“I will read you the report of the disturbances in Zeeland and Goeree,” he said.

It was Florent Van Mander who entered with the papers. M. de Witt bade him stay, and he went quietly to the back of the room and waited, observing, with cruel precision, the two men before him.

He had heard a good deal of M. de Montbas, one of the staunchest republicans in the army of the United Provinces, and the man whom the Grand Pensionary always put forward in opposition to the Prince of Orange as candidate for the post of Captain General, a position that he now, at least nominally, held.

Florent saw a dark, gloomy-featured man, stooping in the shoulders and awkward in bearing, yet with a certain elegance of manner; a man who talked in a nervous and disjointed fashion, and fidgeted with the tassels on his military gloves.

His black-and-silver uniform, with the embroidered baldric and heavy sword, sat badly on him. Florent found him neither attractive nor calculated to inspire confidence, and wondered at the Grand Pensionary’s choice of a general. Glancing away, he studied M. de Witt himself.

Behind the desk where the Grand Pensionary sat hung a dark yet bright picture of fruit and flowers, and against this the brown hair and pale face of John de Witt were thrown into relief.

Pale certainly, even above his white, falling collar and black dress, but of a strength not to be mistaken and a power not to be ignored.

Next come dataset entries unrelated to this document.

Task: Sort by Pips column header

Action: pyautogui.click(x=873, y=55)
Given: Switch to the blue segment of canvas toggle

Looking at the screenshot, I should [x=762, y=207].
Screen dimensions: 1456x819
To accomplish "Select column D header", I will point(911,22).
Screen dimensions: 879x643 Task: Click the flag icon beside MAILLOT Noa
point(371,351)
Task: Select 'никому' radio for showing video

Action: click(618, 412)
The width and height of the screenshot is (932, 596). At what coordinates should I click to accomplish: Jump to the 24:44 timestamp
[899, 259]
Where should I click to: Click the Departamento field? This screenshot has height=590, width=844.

Florent listened to the conversation between these two with an expressionless face but inward interest, for they had begun to discuss the Prince of Orange.

“He is not at the Hague to-day,” M. de Witt was saying. “M. Van Ghent is in Guelders, and His Highness wrote to me requesting permission to try some hawks and hounds sent him by the King of England—for that purpose he hath gone to Breda.”

“What quarry does he hunt at Breda?” asked M. de Montbas, and it seemed to Florent that he spoke like a man afraid.